▶ **Data to process**:
________________________________________
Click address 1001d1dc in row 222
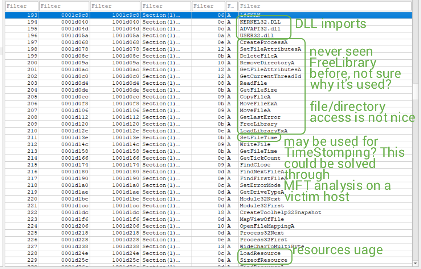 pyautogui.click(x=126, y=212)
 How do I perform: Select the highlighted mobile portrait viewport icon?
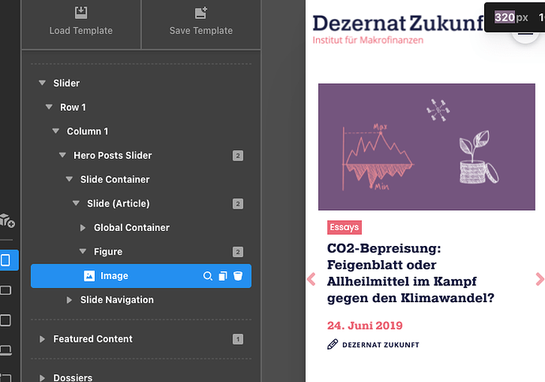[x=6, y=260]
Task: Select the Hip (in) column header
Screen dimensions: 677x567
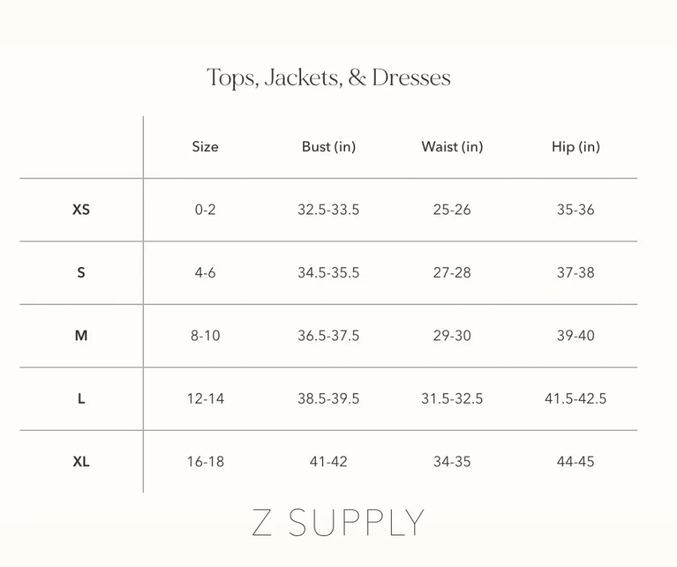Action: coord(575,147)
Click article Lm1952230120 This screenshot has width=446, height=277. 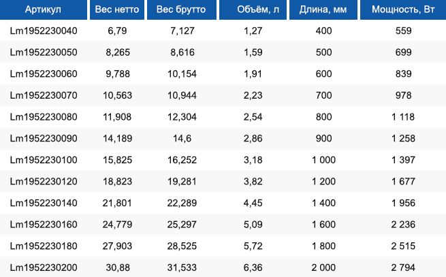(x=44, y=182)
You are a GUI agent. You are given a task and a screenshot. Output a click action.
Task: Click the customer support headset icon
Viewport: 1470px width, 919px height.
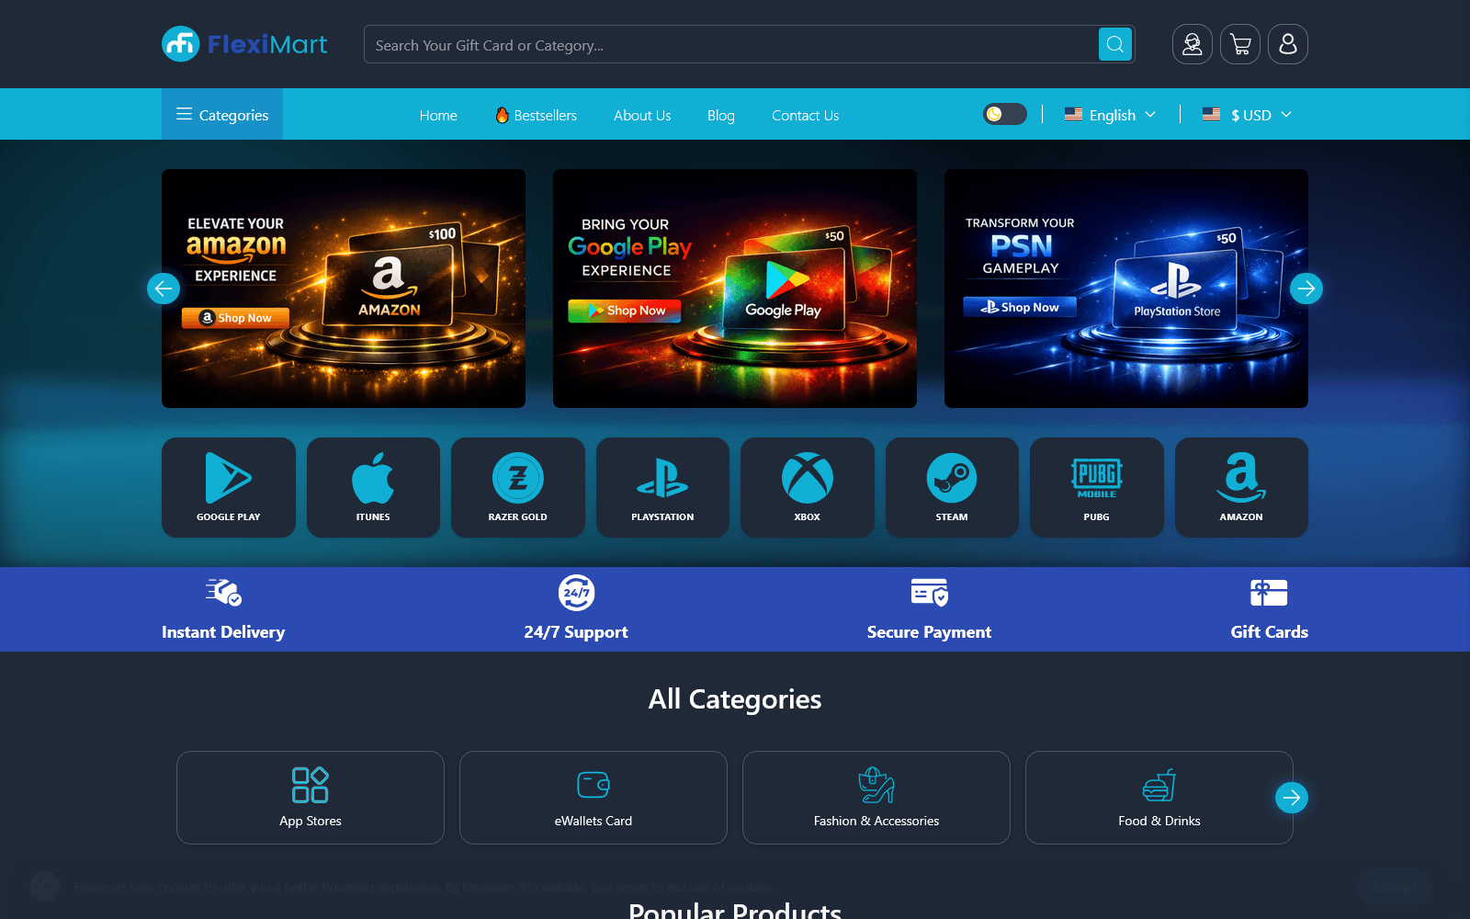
________________________________________
▶ **What is needed**:
All lines from the one containing "Task: Click the customer support headset icon" through the final line of the records are to be retyped exactly; no other lines and no pictures are to be included.

▶ **Exercise result**:
Task: Click the customer support headset icon
Viewport: 1470px width, 919px height.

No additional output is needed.